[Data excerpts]
- Opening Delimiter -

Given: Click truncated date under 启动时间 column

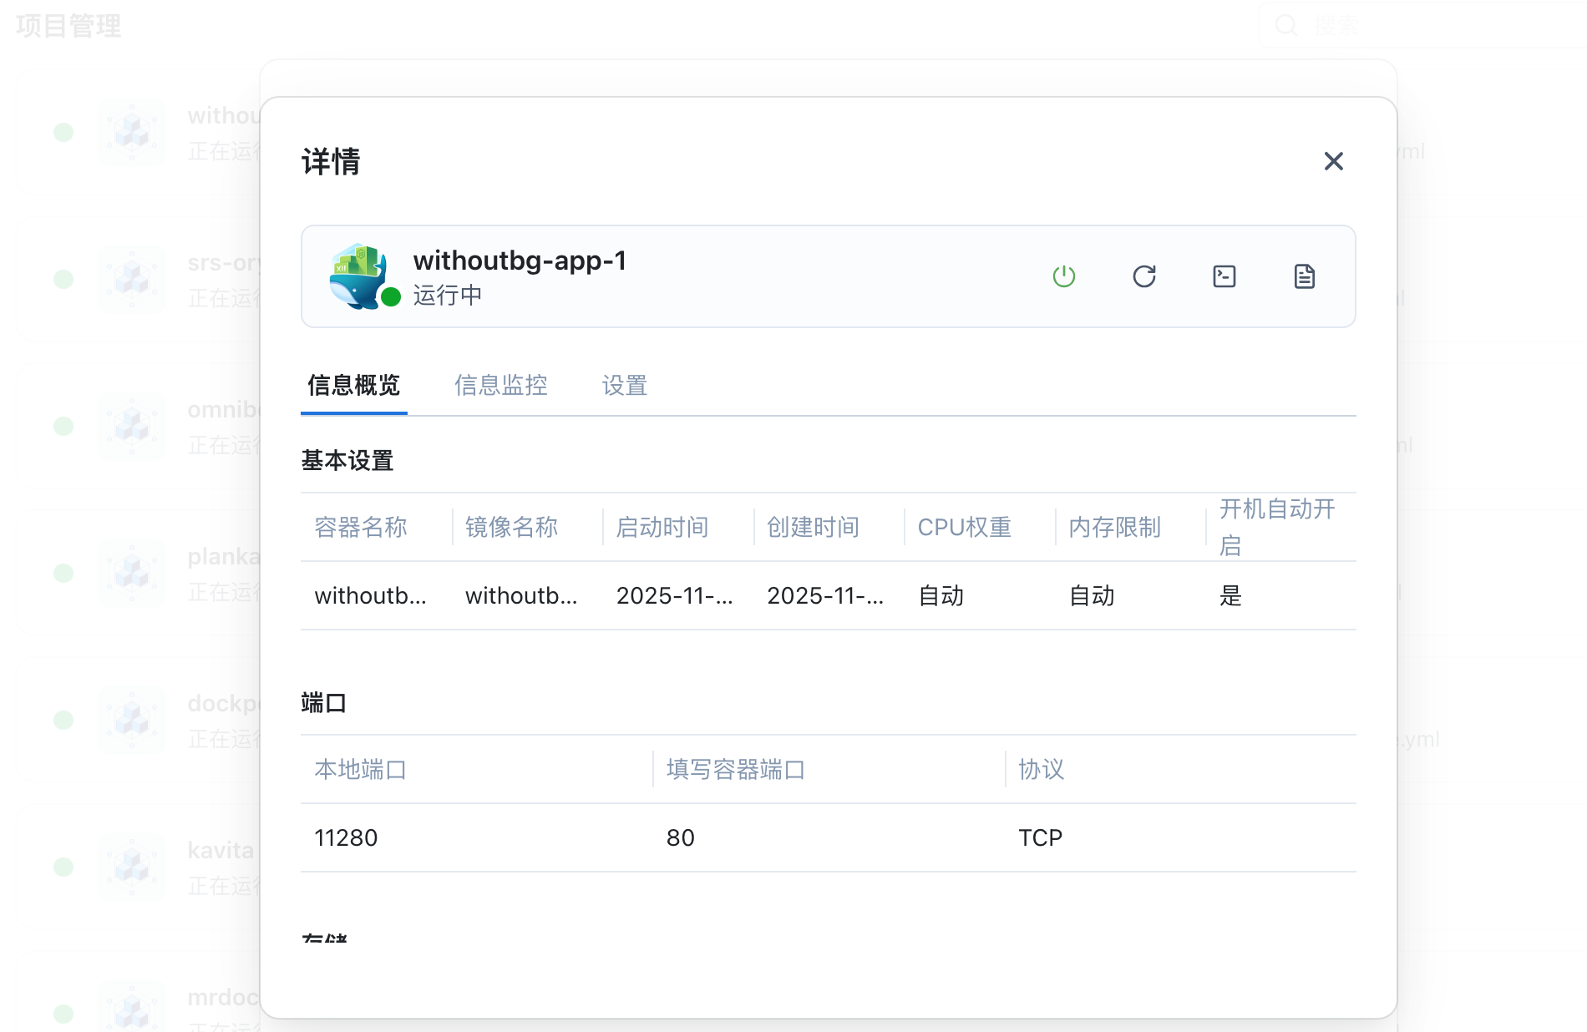Looking at the screenshot, I should 674,595.
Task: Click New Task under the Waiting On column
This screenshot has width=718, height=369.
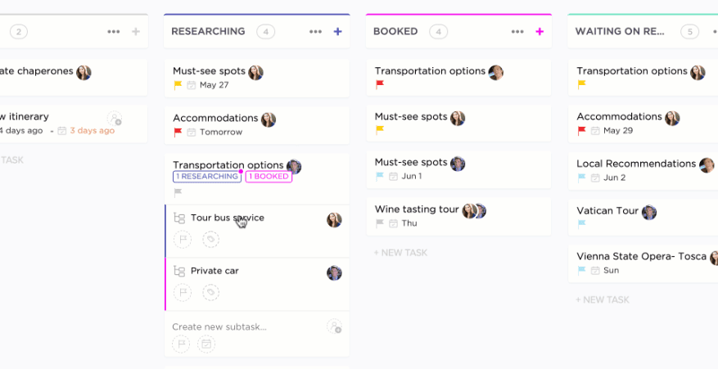Action: (603, 300)
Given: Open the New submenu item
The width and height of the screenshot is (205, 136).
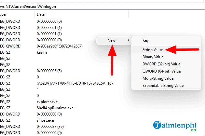Looking at the screenshot, I should point(111,40).
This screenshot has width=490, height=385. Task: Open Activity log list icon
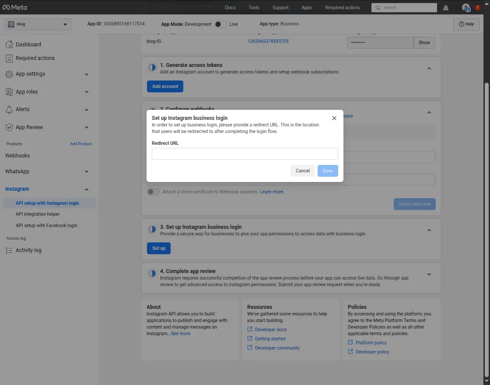(9, 250)
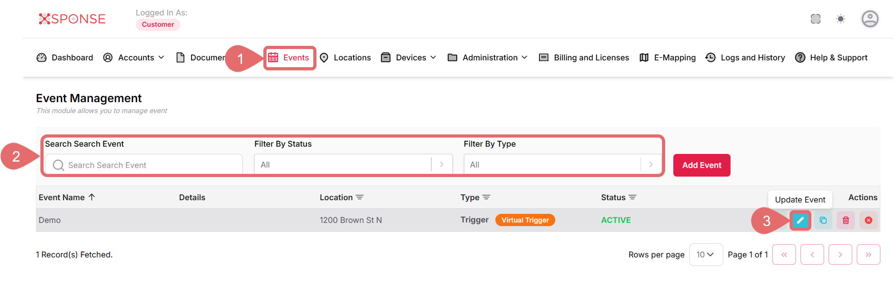894x306 pixels.
Task: Click the Add Event button
Action: [x=701, y=165]
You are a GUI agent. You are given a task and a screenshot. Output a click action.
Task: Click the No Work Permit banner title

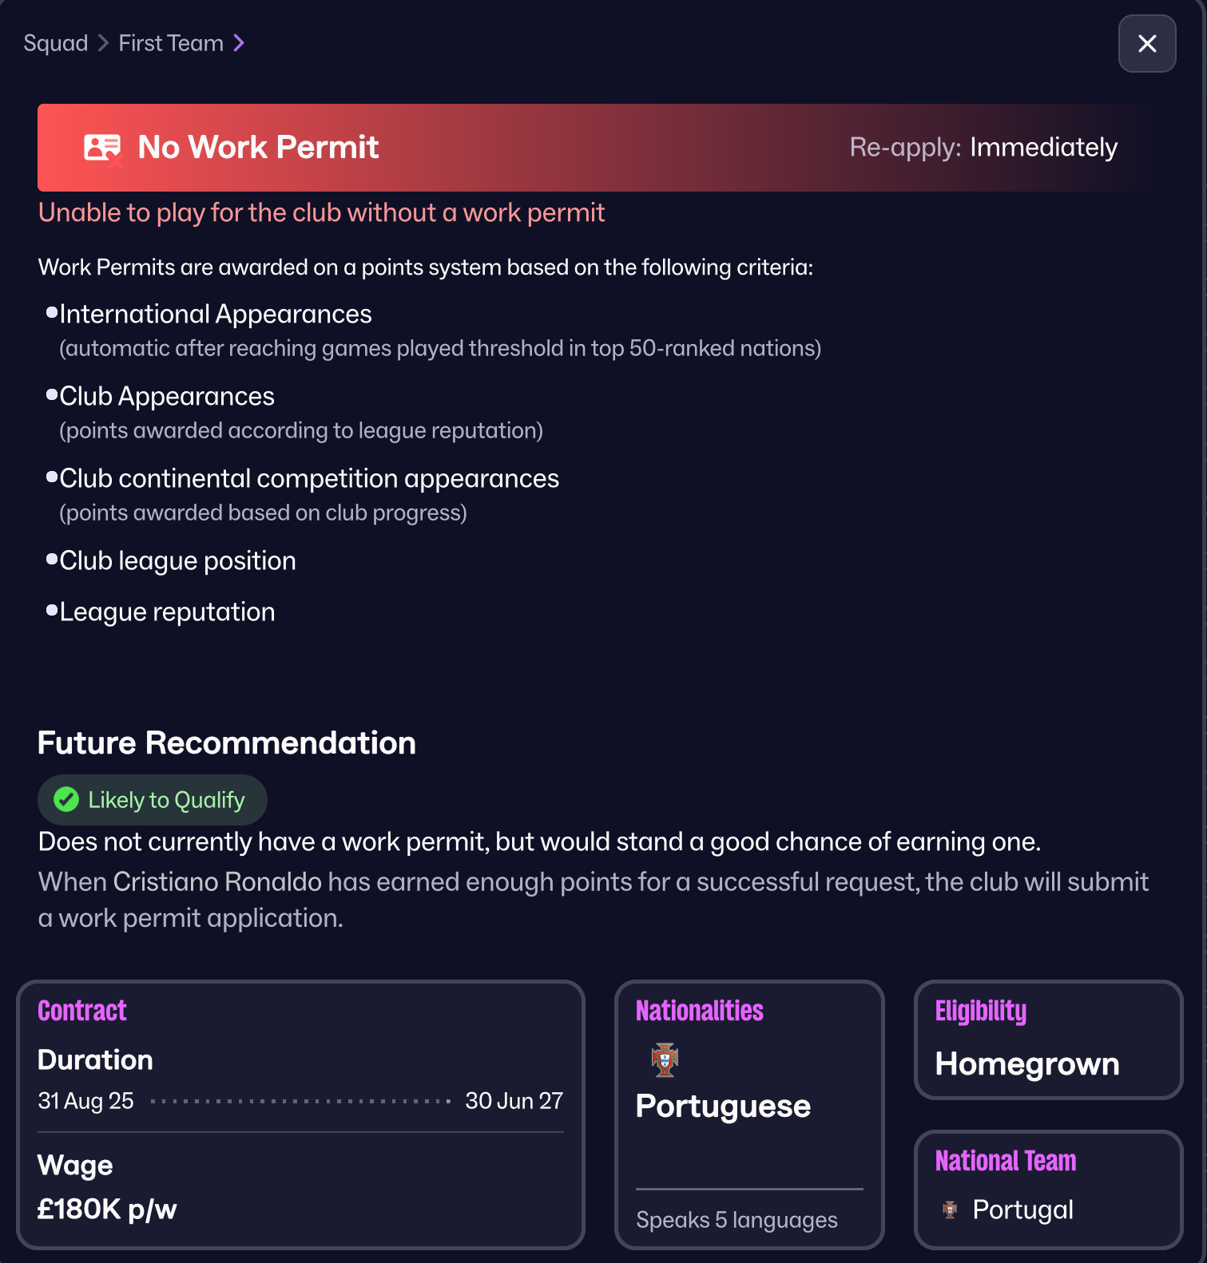coord(258,148)
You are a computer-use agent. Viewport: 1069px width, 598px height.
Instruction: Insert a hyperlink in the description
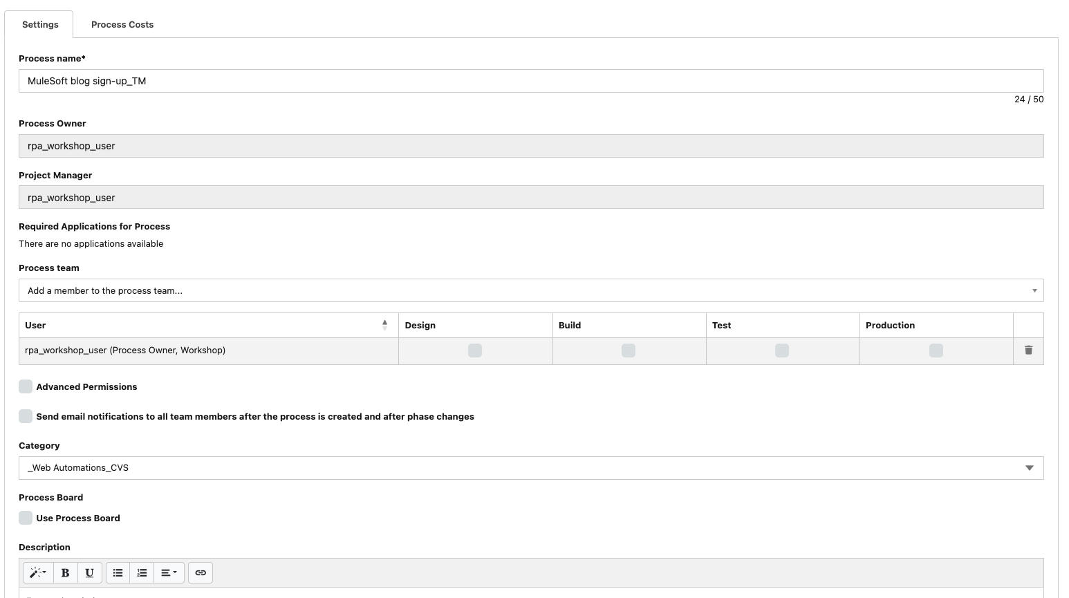pos(201,572)
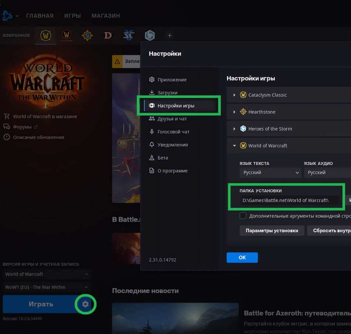
Task: Select the World of Warcraft favorites icon
Action: point(46,36)
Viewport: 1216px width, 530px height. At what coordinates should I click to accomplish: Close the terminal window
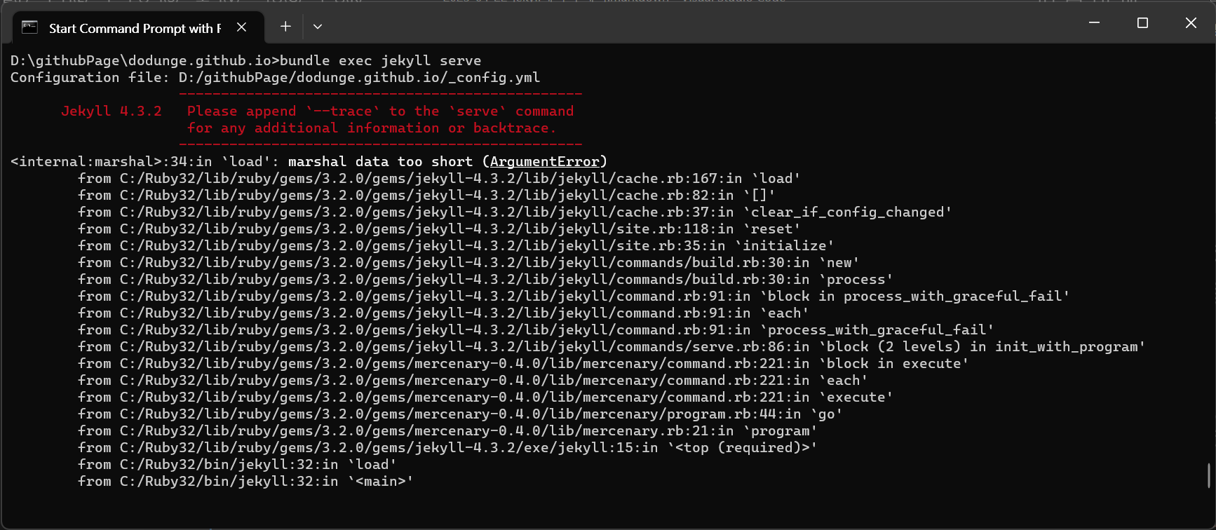[x=1191, y=23]
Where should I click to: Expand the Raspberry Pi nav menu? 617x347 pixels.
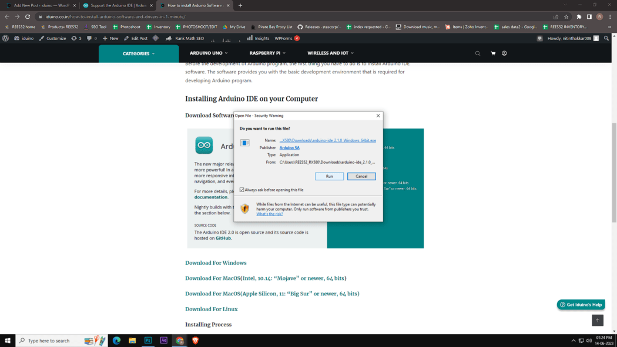pos(267,53)
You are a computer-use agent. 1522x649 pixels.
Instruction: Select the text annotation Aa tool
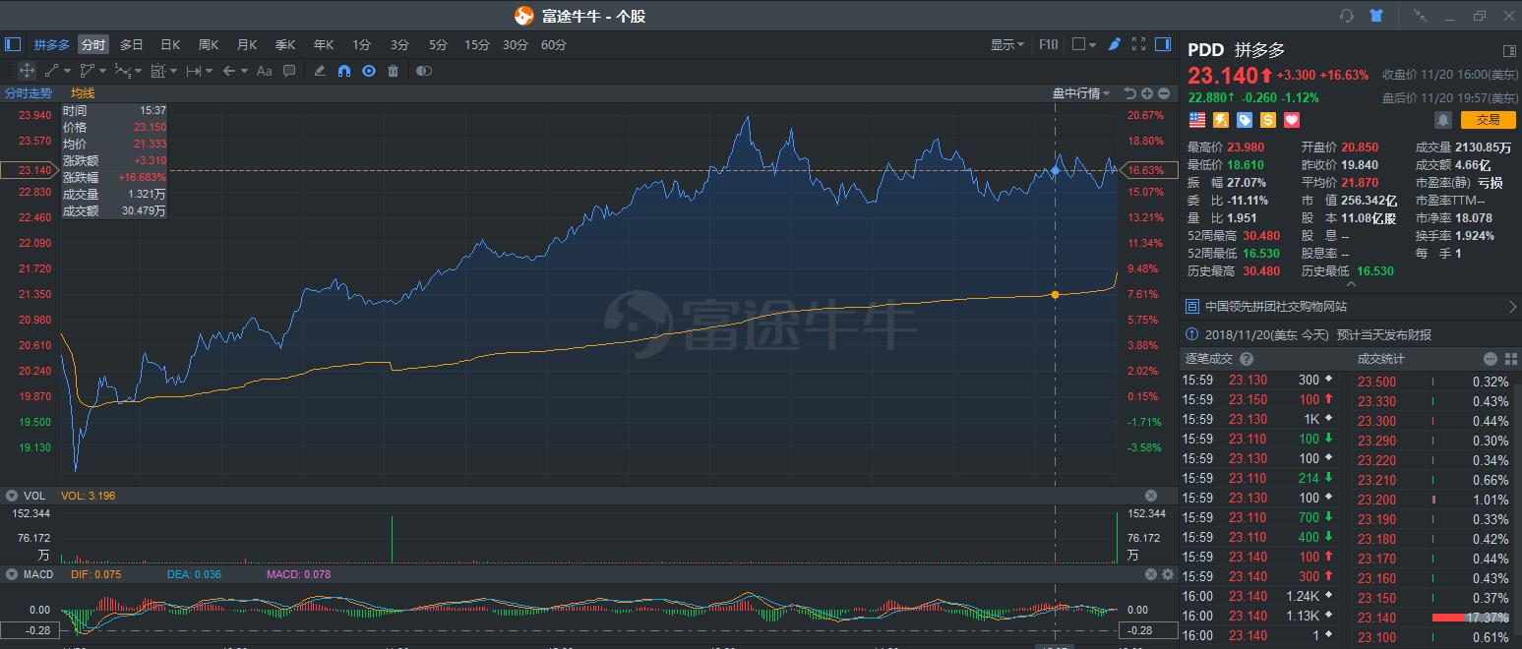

- Closing Delimiter -

Exercise details: Please write every line above out exactly as given, except for any pictures.

Task response:
Given: Click truncated date under 启动时间 column

Looking at the screenshot, I should 674,595.
Task: Click New Task under the Waiting On column
This screenshot has width=718, height=369.
Action: (603, 300)
Given: Open the New submenu item
The width and height of the screenshot is (205, 136).
Looking at the screenshot, I should point(111,40).
This screenshot has width=490, height=385. Task: Open Activity log list icon
(9, 250)
894x306 pixels.
Task: Click the Add Event button
Action: [x=701, y=165]
You are a GUI agent. You are given a task and a screenshot. Output a click action.
Task: Click the No Work Permit banner title

coord(258,148)
You are a computer-use agent. Viewport: 1069px width, 598px height.
Instruction: Insert a hyperlink in the description
pos(201,572)
Task: Select the World of Warcraft favorites icon
Action: point(46,36)
Viewport: 1216px width, 530px height. At what coordinates should I click to accomplish: Close the terminal window
[x=1191, y=23]
Where should I click to: Expand the Raspberry Pi nav menu? 617x347 pixels.
pos(267,53)
You are a computer-use agent. 1522x649 pixels.
Instruction: Select the text annotation Aa tool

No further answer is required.